人を快く許すのはなぜですか
「科学者たちが開始した研究によれば,人を快く許すと,情緒面で,また身体面でもそうであると考えられるが,健康に寄与することが明らかになってきた」と,カナダのトロント・スター紙(英語)は伝えています。しかし,米国スタンフォード大学の教授で,スタンフォード寛容プロジェクトの主任研究員カール・トレセンによれば,「許すとはどういうことか,またどのようにして許すのかを理解している人はほとんどいない」とのことです。
本当の意味で人を許すことは,キリスト教の極めて重要な一面です。トロント・スター紙の記事の定義によれば,本当に人を許すということは,「自分が傷つけられたことを認め,傷つけられたために抱く憤りを一切捨て去り,最終的には感情を傷つけた相手に同情心や愛をさえ抱いてこたえ応じること」です。そのようにすることと,大目に見る,容赦する,忘れる,もしくは過失を否定することとを混同してはなりません。それは,もう一度虐待を受ける立場に立つという意味でもありません。同紙の記事によれば,人を本当に許すのに欠かせないのは,「怒りその他,否定的な気持ちを一掃すること」です。
人を許すことが体にどんな益をもたらすかを知るには,もっと研究する必要がある,と研究者たちは述べていますが,「ストレスや不安感が減り,うつ病になりにくい」ことを含め,確かに心理的な益がある,と報告しています。
エフェソス 4章32節には,人を許すべき高潔な理由が次のように述べられています。「互いに親切にし,優しい同情心を示し,神がキリストによって惜しみなく許してくださったように,あなた方も互いに惜しみなく許し合いなさい」。人を許すという点では,ほかの場合と同様,神を見倣う者になることが勧められています。―エフェソス 5:1。

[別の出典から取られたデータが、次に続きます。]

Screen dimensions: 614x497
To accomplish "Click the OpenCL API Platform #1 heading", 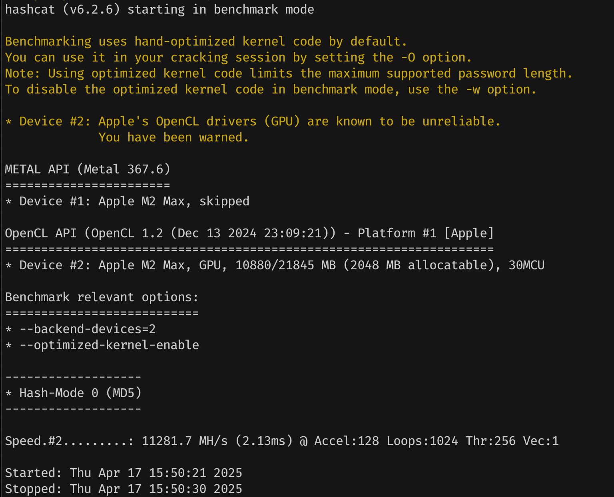I will click(x=249, y=233).
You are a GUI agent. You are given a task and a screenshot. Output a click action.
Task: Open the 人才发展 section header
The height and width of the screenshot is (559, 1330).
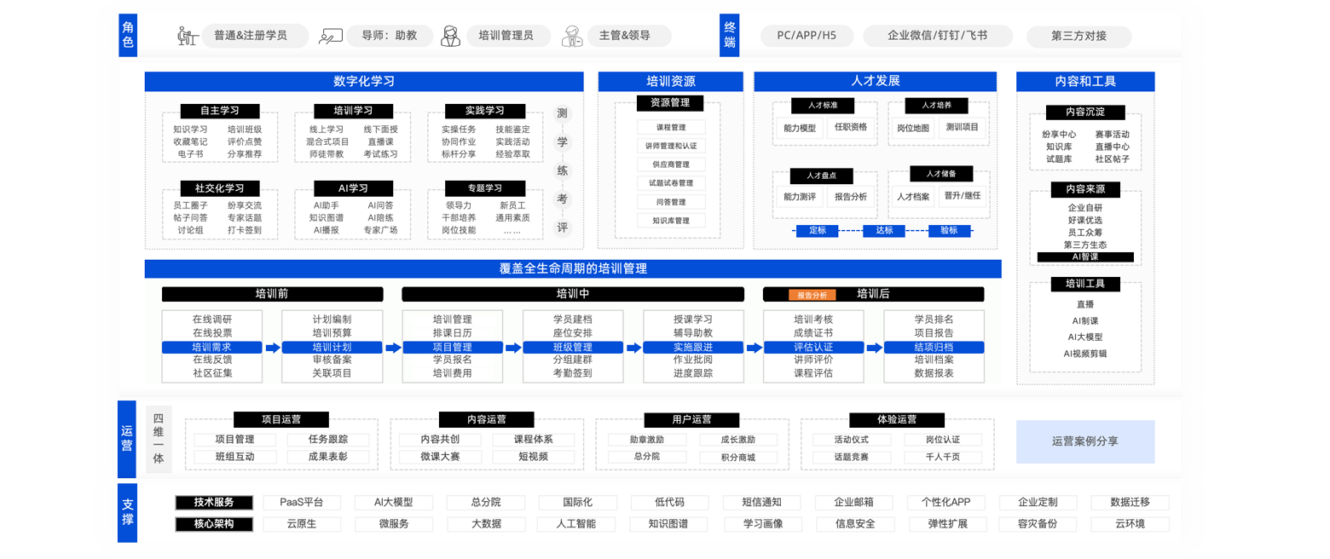[876, 82]
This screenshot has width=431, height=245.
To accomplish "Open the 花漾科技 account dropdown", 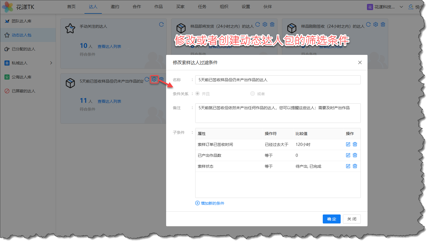I will pos(401,7).
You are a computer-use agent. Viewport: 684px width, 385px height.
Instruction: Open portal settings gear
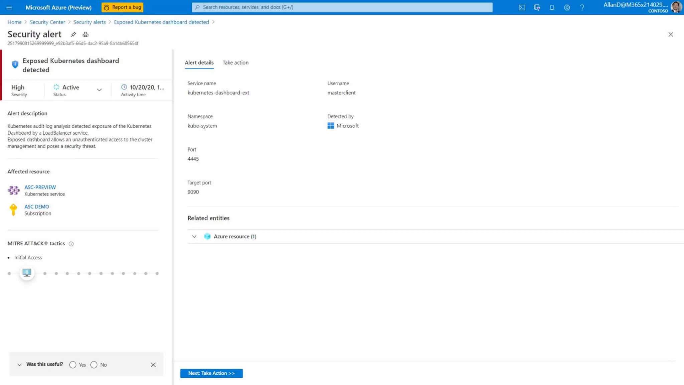tap(567, 7)
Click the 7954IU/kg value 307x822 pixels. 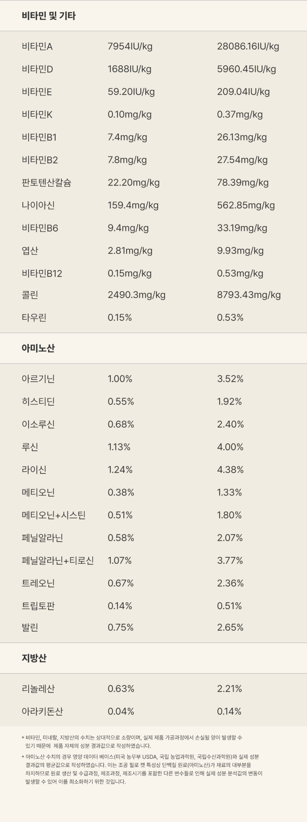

憐れみを示すべき根拠があるのに,他の人を許そうとしないなら,自分自身と神との関係に悪影響が及ぶおそれがあります。エホバは互いに許し合うことを期待しておられます。そうしてはじめて,わたしたちを許してくださるよう祈ることができるのです。―マタイ 6:14。マルコ 11:25。ヨハネ第一 4:11。